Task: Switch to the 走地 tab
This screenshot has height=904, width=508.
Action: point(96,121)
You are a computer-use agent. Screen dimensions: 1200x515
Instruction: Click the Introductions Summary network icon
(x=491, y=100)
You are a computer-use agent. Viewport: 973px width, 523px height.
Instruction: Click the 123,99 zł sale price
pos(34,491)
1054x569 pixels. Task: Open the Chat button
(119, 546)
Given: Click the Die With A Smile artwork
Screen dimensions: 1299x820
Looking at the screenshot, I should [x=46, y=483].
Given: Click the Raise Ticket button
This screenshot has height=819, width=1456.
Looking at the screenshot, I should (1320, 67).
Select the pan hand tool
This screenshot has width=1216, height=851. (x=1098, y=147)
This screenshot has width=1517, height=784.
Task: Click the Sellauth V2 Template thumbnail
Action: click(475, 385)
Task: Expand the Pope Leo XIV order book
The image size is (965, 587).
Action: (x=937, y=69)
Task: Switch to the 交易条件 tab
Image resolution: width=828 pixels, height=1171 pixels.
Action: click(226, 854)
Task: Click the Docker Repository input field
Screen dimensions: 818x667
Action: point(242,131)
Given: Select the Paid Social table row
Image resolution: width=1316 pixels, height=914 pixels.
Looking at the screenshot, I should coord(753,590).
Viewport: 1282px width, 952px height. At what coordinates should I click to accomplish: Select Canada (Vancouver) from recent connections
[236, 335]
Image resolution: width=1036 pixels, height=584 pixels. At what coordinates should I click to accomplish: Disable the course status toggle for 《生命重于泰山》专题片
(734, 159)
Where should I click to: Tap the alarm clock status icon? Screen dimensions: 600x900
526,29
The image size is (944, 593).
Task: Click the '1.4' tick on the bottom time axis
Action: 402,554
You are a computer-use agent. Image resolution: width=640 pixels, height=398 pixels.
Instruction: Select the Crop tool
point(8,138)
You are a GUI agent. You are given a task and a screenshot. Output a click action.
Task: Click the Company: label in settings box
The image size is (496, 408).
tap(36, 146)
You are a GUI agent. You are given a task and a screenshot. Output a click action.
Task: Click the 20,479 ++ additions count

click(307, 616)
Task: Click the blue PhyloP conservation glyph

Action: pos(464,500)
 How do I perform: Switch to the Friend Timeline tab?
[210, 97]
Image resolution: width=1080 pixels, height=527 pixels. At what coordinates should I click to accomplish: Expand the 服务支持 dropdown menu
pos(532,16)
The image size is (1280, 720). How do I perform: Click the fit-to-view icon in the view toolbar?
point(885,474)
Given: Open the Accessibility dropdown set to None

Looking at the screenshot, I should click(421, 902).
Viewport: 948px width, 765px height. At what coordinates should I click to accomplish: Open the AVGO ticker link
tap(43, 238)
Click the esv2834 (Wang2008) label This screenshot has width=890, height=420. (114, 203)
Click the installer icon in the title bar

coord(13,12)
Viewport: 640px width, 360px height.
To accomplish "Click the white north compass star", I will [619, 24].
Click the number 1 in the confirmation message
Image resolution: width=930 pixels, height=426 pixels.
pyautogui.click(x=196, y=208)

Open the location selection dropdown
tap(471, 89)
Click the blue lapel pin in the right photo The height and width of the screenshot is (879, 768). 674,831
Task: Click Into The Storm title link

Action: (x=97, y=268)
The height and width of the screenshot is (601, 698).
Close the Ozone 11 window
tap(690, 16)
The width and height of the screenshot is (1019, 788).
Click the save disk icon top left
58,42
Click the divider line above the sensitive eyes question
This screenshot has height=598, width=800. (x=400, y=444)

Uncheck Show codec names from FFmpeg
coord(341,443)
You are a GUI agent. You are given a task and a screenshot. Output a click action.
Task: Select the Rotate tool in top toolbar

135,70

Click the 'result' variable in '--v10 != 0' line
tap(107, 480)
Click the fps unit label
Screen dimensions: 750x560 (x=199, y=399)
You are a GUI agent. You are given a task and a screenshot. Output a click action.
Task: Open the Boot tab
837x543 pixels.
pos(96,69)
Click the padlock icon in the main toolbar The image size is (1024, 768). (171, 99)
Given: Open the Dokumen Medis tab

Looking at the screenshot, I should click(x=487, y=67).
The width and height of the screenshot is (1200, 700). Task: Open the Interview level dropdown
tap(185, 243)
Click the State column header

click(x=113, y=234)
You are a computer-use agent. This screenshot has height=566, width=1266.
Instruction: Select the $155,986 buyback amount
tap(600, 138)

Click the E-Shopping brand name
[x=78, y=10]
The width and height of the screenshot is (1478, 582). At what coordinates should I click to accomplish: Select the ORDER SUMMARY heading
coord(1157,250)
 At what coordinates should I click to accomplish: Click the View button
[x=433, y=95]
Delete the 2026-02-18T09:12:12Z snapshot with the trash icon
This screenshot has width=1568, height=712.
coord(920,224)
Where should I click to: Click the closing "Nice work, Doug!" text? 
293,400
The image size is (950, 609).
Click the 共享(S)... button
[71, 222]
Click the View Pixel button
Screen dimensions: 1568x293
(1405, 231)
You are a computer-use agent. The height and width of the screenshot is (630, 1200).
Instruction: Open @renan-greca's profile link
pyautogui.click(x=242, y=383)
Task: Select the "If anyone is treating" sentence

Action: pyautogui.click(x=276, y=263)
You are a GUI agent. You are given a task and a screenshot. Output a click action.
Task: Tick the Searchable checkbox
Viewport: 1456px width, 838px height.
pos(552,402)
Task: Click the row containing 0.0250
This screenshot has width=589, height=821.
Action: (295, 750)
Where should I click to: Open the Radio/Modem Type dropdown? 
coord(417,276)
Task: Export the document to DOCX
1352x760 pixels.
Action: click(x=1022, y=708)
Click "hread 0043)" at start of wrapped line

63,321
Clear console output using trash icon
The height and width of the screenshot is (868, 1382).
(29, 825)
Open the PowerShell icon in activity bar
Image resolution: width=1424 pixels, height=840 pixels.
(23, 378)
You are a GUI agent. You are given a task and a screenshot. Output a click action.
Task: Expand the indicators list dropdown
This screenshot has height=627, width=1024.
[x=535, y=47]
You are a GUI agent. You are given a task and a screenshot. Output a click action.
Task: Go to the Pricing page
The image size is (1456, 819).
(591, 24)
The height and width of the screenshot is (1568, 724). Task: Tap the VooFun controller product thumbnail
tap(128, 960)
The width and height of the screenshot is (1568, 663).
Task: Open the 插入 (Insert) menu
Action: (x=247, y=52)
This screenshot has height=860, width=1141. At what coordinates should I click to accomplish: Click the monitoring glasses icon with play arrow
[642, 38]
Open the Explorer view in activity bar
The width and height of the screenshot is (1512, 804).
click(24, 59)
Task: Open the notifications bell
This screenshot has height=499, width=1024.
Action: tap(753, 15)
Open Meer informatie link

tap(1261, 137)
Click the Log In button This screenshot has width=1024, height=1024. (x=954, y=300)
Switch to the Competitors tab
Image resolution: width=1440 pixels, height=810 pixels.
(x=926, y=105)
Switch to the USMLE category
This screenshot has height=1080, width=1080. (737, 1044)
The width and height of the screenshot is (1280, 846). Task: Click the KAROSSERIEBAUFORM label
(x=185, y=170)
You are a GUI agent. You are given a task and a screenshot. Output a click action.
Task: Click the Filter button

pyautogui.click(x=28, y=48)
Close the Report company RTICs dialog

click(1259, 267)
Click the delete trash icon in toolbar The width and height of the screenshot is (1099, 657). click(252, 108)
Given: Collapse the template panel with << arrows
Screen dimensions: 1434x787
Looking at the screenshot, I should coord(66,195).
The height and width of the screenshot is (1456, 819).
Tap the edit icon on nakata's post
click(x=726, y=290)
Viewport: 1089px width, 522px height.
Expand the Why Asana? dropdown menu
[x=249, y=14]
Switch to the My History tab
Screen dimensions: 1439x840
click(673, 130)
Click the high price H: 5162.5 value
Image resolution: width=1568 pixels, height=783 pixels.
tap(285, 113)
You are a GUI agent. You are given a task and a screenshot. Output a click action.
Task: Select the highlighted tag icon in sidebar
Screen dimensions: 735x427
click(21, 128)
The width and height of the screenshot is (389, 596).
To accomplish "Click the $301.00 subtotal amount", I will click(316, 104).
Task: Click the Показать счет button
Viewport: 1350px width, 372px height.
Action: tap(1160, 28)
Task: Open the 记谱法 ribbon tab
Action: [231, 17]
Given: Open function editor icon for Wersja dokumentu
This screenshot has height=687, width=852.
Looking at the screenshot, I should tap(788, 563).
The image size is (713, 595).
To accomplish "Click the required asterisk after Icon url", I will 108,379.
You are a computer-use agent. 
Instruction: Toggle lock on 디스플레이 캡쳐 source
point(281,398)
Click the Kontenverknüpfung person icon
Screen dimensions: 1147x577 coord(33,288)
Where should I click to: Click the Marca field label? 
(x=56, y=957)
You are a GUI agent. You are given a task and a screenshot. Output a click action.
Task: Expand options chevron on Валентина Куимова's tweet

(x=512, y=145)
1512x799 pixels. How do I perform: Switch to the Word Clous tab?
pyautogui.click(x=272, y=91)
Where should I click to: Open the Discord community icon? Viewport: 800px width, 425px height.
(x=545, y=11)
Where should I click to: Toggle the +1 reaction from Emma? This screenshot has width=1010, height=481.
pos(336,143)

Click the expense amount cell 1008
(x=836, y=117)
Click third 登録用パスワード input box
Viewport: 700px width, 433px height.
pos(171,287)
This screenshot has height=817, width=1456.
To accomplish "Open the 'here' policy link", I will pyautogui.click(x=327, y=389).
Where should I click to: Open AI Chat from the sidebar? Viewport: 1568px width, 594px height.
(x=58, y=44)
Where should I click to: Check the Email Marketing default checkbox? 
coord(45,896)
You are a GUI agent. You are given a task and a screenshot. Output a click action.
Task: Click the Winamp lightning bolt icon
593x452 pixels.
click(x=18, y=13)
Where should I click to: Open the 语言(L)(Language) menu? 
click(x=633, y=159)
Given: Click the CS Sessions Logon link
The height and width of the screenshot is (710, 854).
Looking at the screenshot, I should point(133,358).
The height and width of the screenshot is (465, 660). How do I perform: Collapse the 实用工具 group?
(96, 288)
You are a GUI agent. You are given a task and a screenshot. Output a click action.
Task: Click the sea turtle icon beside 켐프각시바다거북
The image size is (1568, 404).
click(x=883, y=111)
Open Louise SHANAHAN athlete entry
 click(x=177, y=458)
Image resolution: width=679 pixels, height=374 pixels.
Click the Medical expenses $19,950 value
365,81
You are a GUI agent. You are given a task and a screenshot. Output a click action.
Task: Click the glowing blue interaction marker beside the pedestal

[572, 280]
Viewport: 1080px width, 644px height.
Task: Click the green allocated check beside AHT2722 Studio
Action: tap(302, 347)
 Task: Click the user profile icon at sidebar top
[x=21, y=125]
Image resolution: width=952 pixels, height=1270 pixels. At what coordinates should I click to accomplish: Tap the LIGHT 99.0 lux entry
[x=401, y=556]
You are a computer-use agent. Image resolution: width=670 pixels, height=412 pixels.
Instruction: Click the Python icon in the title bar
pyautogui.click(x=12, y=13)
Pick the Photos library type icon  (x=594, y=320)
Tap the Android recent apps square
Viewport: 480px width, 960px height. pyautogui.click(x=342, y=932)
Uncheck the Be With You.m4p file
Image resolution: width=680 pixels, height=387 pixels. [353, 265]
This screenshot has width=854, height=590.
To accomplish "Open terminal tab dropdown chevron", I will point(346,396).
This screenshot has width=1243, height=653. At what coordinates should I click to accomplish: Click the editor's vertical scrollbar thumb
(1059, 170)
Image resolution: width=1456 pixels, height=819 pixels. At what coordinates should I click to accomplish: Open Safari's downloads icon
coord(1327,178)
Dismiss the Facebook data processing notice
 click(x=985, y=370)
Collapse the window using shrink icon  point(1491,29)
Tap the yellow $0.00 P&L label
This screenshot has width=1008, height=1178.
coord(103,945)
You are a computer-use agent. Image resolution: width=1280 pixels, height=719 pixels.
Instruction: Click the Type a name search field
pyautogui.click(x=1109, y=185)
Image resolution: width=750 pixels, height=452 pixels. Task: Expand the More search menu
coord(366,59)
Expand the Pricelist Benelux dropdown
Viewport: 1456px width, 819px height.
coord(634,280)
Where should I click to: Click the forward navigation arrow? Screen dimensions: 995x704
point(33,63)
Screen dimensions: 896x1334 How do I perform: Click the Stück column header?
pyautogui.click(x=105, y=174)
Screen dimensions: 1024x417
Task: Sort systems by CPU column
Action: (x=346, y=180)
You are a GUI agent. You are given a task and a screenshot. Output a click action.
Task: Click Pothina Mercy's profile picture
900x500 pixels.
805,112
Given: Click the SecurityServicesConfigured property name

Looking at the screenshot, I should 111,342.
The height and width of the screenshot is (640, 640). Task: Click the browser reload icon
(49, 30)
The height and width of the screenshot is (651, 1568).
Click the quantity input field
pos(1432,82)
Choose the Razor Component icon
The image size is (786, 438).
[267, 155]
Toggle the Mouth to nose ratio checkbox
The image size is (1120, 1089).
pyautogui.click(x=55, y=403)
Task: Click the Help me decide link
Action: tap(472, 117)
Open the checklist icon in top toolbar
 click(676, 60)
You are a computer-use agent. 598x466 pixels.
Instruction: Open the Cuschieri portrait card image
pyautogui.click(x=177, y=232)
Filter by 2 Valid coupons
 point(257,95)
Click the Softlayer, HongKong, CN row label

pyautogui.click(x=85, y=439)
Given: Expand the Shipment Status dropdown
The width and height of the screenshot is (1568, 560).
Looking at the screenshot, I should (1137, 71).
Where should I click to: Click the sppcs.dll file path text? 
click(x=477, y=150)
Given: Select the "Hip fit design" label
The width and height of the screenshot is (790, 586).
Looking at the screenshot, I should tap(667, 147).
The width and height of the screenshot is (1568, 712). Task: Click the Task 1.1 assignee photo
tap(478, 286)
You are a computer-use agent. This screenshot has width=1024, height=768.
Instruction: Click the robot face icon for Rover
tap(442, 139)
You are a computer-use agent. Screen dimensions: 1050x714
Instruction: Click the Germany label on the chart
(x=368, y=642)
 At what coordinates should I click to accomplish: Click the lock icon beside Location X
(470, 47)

|---|

• Task brief:
A bare number is required: the count of lines above with the string "trash".

• Solution for this task:
3